• Trésarts en terre étrangère

    Par Félix-Antoine Dumais

     

    Les historiens de l'art le savent bien, de nombreux trésors artistiques se sont déplacés au cours des derniers millénaires. Leur réapparition a d'ailleurs amené plusieurs changements par rapport à la façon de percevoir l'art. Tout en se déplaçant, les œuvres ont inspiré un grand nombre d'artistes et elles sont maintenant réclamées par d'autres pays selon le principe du droit d'auteur.

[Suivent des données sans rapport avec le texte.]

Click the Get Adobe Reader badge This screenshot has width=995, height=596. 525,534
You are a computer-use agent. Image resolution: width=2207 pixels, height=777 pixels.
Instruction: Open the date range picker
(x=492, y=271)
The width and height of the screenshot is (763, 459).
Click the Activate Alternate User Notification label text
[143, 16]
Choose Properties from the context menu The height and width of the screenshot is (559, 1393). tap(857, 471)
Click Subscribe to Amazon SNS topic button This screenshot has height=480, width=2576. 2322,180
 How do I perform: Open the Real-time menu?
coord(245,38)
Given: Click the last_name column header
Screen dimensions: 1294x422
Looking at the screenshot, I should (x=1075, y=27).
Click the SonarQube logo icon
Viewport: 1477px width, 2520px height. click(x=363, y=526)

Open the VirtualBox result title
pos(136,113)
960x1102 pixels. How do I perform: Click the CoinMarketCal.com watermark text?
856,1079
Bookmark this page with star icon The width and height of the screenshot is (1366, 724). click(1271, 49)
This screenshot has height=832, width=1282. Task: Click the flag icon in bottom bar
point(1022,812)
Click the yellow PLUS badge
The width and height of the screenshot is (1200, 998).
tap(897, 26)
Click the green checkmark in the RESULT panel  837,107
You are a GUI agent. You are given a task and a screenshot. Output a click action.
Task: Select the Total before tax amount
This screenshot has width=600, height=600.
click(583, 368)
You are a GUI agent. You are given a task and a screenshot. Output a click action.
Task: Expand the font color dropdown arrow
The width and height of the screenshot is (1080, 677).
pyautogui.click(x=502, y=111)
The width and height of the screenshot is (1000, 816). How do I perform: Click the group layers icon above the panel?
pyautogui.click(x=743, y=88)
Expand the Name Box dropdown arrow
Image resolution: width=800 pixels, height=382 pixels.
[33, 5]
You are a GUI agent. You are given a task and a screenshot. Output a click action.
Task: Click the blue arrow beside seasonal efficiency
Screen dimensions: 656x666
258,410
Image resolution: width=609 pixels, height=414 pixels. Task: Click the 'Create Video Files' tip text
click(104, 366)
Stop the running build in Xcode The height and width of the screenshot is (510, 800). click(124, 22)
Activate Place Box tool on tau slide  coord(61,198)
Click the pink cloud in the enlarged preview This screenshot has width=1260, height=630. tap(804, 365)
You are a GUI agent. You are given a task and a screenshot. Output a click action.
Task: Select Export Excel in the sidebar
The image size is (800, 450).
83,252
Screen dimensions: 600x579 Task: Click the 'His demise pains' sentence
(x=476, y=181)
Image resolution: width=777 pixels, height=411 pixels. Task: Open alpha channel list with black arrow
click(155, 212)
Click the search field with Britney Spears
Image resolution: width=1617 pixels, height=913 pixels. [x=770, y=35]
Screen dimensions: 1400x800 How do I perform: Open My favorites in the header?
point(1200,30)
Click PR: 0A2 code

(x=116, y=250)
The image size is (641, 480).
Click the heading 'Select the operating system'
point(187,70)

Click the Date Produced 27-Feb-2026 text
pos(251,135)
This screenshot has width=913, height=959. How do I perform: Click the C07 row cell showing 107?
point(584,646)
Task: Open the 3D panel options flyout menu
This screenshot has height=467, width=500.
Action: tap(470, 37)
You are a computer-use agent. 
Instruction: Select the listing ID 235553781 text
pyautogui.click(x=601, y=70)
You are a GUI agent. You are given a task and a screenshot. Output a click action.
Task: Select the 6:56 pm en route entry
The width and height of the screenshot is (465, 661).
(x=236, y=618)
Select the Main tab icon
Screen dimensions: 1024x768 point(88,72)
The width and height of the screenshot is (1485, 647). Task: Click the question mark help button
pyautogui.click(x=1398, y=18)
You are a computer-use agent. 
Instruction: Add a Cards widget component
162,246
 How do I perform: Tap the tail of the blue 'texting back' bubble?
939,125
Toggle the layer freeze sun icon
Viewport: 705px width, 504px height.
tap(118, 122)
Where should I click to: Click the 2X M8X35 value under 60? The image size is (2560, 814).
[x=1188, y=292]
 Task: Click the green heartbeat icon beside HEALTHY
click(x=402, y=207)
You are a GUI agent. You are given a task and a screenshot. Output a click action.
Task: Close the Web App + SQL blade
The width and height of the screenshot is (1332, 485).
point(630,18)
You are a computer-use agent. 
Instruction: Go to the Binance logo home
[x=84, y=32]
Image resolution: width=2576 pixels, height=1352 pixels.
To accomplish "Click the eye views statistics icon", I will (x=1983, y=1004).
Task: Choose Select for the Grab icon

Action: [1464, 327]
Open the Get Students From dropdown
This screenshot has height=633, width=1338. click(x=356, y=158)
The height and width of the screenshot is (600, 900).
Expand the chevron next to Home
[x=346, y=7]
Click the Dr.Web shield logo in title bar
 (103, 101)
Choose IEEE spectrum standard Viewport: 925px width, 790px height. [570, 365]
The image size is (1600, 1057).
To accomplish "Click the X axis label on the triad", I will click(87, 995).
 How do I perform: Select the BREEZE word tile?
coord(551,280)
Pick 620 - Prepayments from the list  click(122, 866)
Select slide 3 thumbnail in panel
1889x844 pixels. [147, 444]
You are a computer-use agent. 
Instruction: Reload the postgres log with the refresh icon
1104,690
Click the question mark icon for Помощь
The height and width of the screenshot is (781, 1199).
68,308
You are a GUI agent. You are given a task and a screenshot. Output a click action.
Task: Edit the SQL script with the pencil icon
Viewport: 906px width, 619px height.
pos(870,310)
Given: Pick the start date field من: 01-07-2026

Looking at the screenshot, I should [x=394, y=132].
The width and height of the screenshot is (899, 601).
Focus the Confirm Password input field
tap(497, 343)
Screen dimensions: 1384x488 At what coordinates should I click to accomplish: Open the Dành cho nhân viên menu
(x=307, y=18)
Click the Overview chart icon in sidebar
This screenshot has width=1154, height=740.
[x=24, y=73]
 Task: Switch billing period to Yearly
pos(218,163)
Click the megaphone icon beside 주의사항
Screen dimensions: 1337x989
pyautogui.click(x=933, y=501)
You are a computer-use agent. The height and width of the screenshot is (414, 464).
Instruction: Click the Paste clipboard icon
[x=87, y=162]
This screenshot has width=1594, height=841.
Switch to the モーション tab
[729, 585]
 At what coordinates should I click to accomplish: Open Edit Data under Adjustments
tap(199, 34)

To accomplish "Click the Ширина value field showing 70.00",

    À travers l'histoire connue, de l'Antiquité à aujourd'hui, de nombreux monuments ou trésors artistiques se sont déplacés d'une civilisation à une autre parmi les guerres, les pillages et les fouilles archéologiques. D'une part, ces mouvements ont soulevé, au fil des siècles, la question du rapatriement du patrimoine artistique. De l'autre, il est possible de constater l'influence de l'endroit où se trouvèrent certaines de ces œuvres, d'après le travail de plusieurs artistes.

     

    Le rapatriement

     

    En 1945, l'UNESCO fut créée sous la direction des Nations Unies. Un des principes énoncés par cette organisation stipulait que toute œuvre déplacée durant une guerre ou une occupation militaire devait être restituée ou restaurée au propriétaire original. Il en résulta également que plusieurs pays qui n'étaient pas concernés utilisèrent cette politique pour justifier le rapatriement de certains trésors acquis durant les occupations coloniales.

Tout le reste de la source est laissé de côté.